Así las cosas, resulta curioso que gente adinerada se lance en esa empresa en cierto modo filantrópica, y en otro, mesiánica; por un lado la adopción supone un espíritu dadivoso, una entrega suprema de amor, y por otro, una labor redentora, una suerte de expiación de las culpas sociales.

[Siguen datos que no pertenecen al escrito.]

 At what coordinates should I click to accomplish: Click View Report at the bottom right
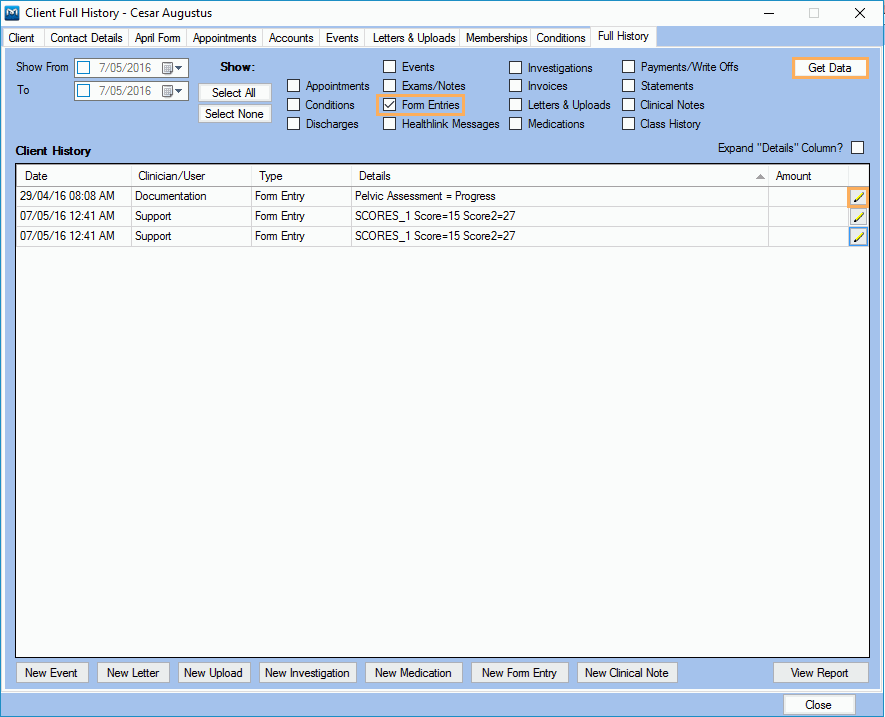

Cabe preguntarse si adoptar niños de color acaso no es una forma explícita de demostrar cierta bondad, porque, quién podría dudar que el niño adoptado por los Araneda-Vacarezza explica por su solo aspecto físico cuál es su procedencia, y en ese sentido, despeja cualquier incertidumbre sobre el verdadero sentido de sus adoptantes: lo adoptan porque quieren dejar en claro que es adoptado, porque esa adopción los ubica dentro de esa categoría de personas bondadosas y abiertas de mente que pueden pasar por encima de odiosidades raciales.

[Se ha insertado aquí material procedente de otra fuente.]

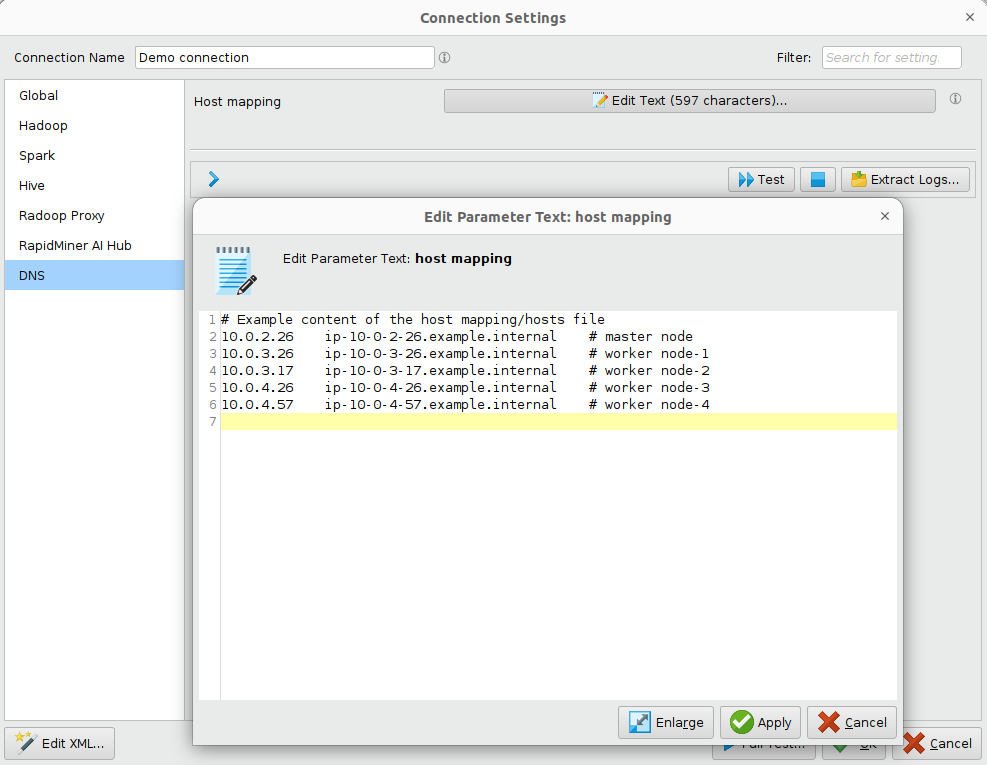
Task: Click the Extract Logs folder icon
Action: tap(858, 179)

De tener un aspecto más parecido al fenotipo chileno, sería casi imposible que los ajenos al núcleo familiar –quienes ignoran los detalles de la historia– no lo vieran como hijo biológico, y de esta forma, “pasaría” como un hijo más del matrimonio Araneda-Vacarezza, por el contario, el arribismo y la necesidad de los animadores de diferenciarse del medio los hace cortar por lo sano, adoptando un niño con rasgos africanos. Por desgracia, desde ahora en adelante ese pequeño cargará con el eterno estigma de ser el hijo extranjero adoptado por una familia chilena. “Es un chiquitito maravilloso, precioso que nos ha llenado la vida. Lo más lindo que nos puede haber pasado. Cayó del cielo. Nos ha enseñado que el amor no tiene límites”, aseguró la flamante madre, como si se refiriera a un pastor alemán.
La ley chilena debiese precaver esta tendencia de adoptar menores afrodescendientes o asiáticos, estableciendo normas precisas. Estos infantes no son mascotas exóticas que las familias de plata puedan adquirir en el extranjero para luego exhibir en la prensa y en sus salones, como alguna vez hicieron ciertos europeos que llevaron a la fuerza a yaganes y tehuelches para ser exhibidos en París, Londres, Berlín y Zürich como testimonio de los “salvajes del fin del mundo”.
Antes de adoptar a un niño foráneo la legislación debiese obligar a los eventuales adoptantes chilenos agotar todas las instancias de adoptar a un niño chileno. En Chile hay diversas instituciones donde permanecen cientos de niños abandonados por sus padres biológicos; todos ellos susceptibles de ser acogidos por una familia. No obstante, para quienes disponen de recursos económicos lo más fácil es ir a Centroamérica y buscar en las barriadas pobres de Puerto Príncipe algún huérfano que la corrupción y las mafias locales venden a cuatro chauchas.
En Chile no se necesita ser millonario para adoptar, de hecho, el dinero no es una condición legal para ser padre o madre, porque de ser así, no habría hijos de madres solteras, ni tampoco las familias pobres podrían tener hijos.
Qué dirán los Araneda-Vacarezza cuando sus amigos se refieran de manera coloquial o despectiva al nuevo miembro de la familia como, el “negrito” del Rafa y la Marce. Tal vez piensen ir a Münich o a Boston por un niño más clarito, o quizás se arrepientan de haber mediatizado una adopción que siempre debió ser privada.